I’m currently trying to use the terms aggs partitioning to see if I can “page” through the large datasets. Even if I’m able to aggregate one partition at a time, is my understanding correct that the result would not be sorted across partitions?

I’d like to get a better understanding as to how those with terabytes of data are able to (if indeed they are) run large (aka deeply nested) queries on limited memory using ES. Are other technologies used in addition to Elasticsearch in some intermediary phase? Do I restructure the data? Or is it merely a matter of growing and scaling the cluster? Then, in that case, how/can it really manage to aggregate terabytes of data across nodes?

Any pointers to docs/explanations on the inner workings, and eventually solutions in handling large aggregate queries whose size goes well beyond the JVM limit is greatly appreciated.

(The alternative is that we fall back on using cubes on MS SSAS, but we’re hoping to leverage ES as we’re already using it for search).

Thanks very much.

Correct. Partitions by design are an arbitrary and even subdivision of a key space so are not organised by any values that might be attached to those keys. If you want to sort on the keys themselves then take a look at the composite aggregation and the after parameter. Note that the keys offered by the composite agg are limited to values that can be retrieved from a single doc e.g. date interval or a term. It can't be a value derived from multiple documents like "sum" of transaction values.

Let's assume you're trying to get a sorted list of the bank accounts that have spent the most money in the last year. You may have millions of accounts, if you're using a typical logging config you've likely scattered each of their transactions across different shards and time-based indices. This data configuration is not conducive to doing this sort of analysis on millions of entities because there's too much query-time joining of related data to be done across indices and nodes. This is not necessarily an elasticsearch issue - just physics. You may want to look at shifting some of the compute cost to index-time rather than query time and use something like entity-centric indexes to fuse related data together in a localised form rather than leaving it scattered around your network for queries to deal with.

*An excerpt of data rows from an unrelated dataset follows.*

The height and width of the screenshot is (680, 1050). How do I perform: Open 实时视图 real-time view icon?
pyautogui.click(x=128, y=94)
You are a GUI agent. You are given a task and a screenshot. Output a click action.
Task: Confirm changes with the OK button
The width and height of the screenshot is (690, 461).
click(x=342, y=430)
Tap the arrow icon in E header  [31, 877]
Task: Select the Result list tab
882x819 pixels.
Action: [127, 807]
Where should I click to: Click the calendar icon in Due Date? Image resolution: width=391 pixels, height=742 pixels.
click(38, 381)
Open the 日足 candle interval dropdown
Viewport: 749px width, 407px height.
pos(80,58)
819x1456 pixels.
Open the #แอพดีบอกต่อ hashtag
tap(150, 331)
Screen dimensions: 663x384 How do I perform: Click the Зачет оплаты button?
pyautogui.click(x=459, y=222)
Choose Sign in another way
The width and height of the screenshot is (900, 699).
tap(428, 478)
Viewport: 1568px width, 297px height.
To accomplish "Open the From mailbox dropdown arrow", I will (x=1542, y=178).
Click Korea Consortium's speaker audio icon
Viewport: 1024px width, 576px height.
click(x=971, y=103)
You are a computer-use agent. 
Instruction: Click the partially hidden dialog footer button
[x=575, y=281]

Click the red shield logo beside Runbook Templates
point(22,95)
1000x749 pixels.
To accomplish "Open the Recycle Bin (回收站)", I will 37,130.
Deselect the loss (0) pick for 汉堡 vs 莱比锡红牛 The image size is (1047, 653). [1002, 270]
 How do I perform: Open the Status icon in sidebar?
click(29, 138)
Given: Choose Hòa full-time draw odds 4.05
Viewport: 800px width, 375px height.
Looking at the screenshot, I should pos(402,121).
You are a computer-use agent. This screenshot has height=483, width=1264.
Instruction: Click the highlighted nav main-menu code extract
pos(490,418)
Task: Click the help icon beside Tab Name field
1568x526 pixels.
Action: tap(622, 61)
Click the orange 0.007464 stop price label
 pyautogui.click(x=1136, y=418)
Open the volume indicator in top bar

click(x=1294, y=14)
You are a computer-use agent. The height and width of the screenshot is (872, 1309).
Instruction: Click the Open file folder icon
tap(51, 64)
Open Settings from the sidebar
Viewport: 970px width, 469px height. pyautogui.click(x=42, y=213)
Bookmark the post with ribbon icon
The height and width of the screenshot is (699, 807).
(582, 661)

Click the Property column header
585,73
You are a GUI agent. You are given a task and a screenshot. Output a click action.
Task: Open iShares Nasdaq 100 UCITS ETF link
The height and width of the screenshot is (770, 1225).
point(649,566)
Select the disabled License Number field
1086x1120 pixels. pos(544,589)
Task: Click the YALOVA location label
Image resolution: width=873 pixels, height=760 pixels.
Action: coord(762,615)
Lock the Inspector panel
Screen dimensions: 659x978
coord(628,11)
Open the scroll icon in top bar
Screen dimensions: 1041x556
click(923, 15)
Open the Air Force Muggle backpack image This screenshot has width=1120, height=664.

The data has already been "fused" together at the source, so is indexed in ES as either "account details", "charges", "adjustments", "transactions", for example. At this point, I'm just trying to run aggregate queries against any single index at a time.

I'll take a look at composite aggregation, however I see that it is in beta. Is this planned to stick around long term?

Thanks again in advance.

It's worth reading the background to this labelling for some general advice on status of beta features.

This topic was automatically closed 28 days after the last reply. New replies are no longer allowed.